Die digitale Ausgabe des Sarganserländers.
Stimmung in Chinas Wirtschaft trübt sich ein
Zum Start in die zweite Jahreshälfte geraten chinesische Industriebetriebe, Dienstleister und Bauunternehmen unter Druck. Neue Stimmungsdaten zeigen eine deutliche Abkühlung.

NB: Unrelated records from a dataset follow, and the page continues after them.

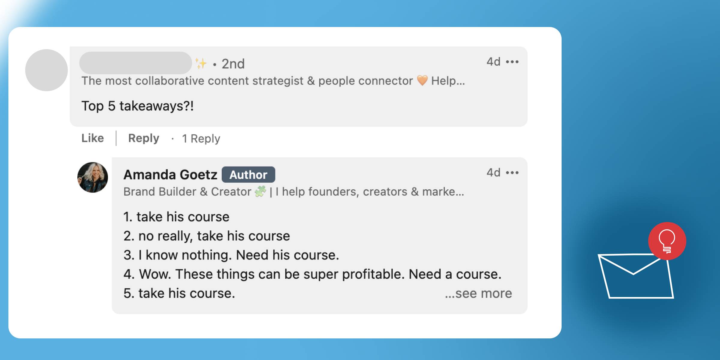Click the '2nd' connection degree label
The height and width of the screenshot is (360, 720).
tap(233, 64)
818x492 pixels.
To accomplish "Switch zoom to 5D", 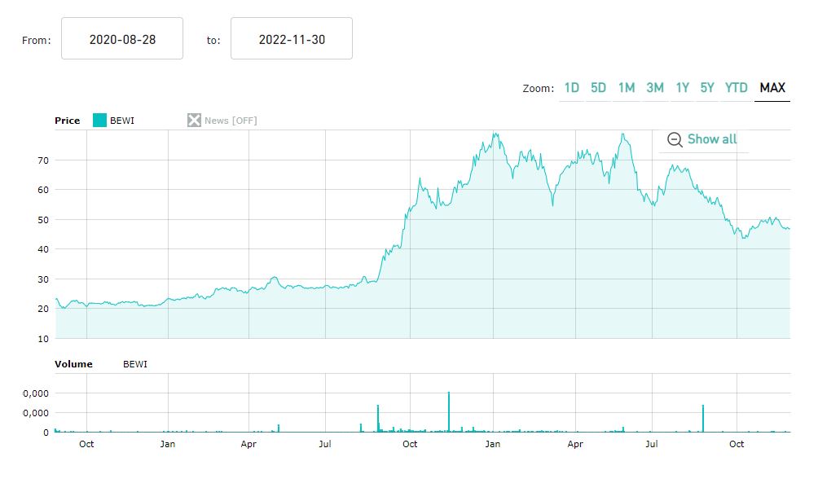I will click(598, 88).
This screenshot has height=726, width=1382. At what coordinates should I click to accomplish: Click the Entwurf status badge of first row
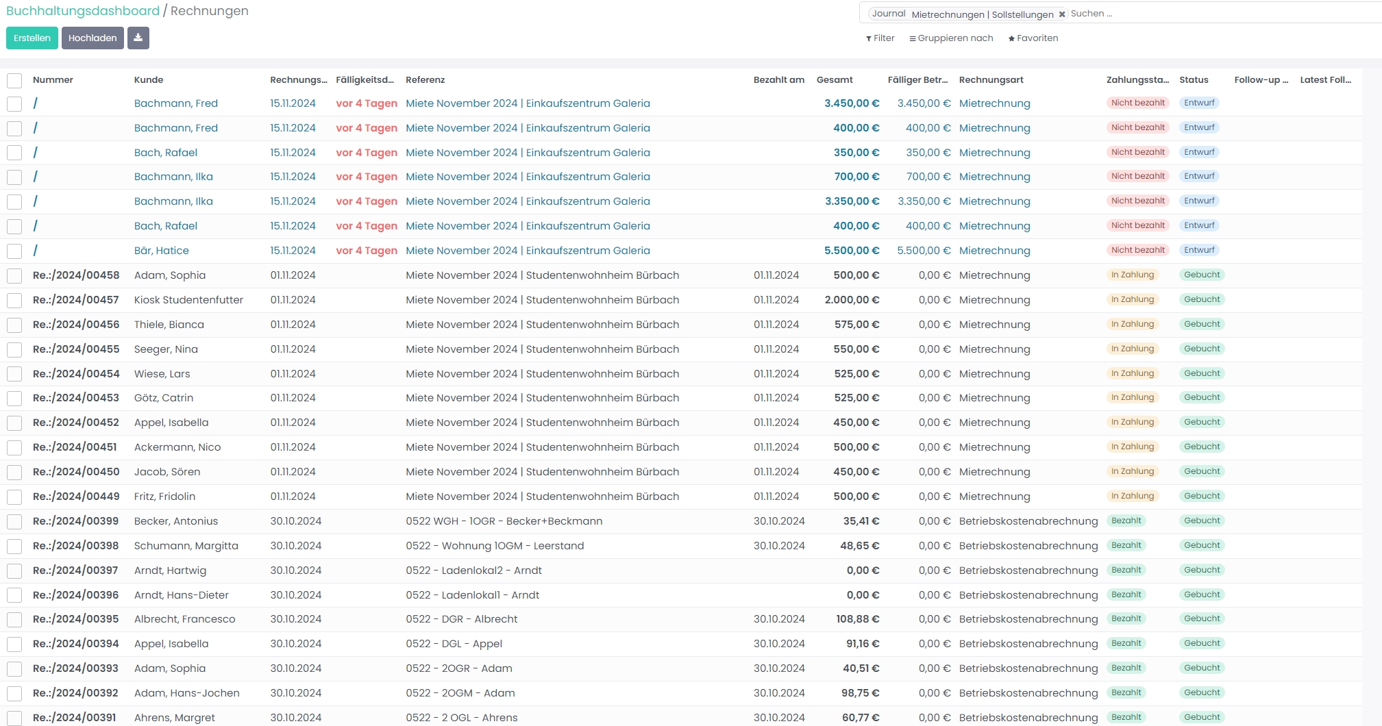coord(1199,103)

Die Stimmung in Chinas Wirtschaft hat sich zu Beginn der zweiten Jahreshälfte deutlich eingetrübt. Der offizielle Einkaufsmanagerindex für die Industrie fiel im Juli von 50,3 auf 49,2 Punkte, wie das Statistikamt in Peking mitteilte. Damit rutschte der wichtige Frühindikator unter die Marke von 50 Punkten, die Wachstum und Rückgang voneinander trennt.
Auch ausserhalb der Industrie lief es schlechter. Der Index für Dienstleistungen und Baugewerbe sank von 50,2 auf 49,0 Punkte. Der übergreifende Einkaufsmanagerindex fiel von 50,6 auf 49,3 Punkte. Besonders deutlich gingen die neuen Aufträge in der Industrie zurück.
Die neuen Daten verstärken den Eindruck, dass Chinas Wirtschaft an Schwung verliert. Im zweiten Quartal wuchs die zweitgrösste Volkswirtschaft der Welt im Jahresvergleich nur noch um 4,3 Prozent. Im ersten Quartal waren es noch 5 Prozent gewesen.
Das Politbüro der Kommunistischen Partei kündigte am Donnerstag weitere Unterstützung für die Wirtschaft an. Unter anderem sollen staatliche Mittel schneller ausgegeben und die Nachfrage im Inland gestärkt werden. Konkrete neue Massnahmen wurden zunächst nicht genannt.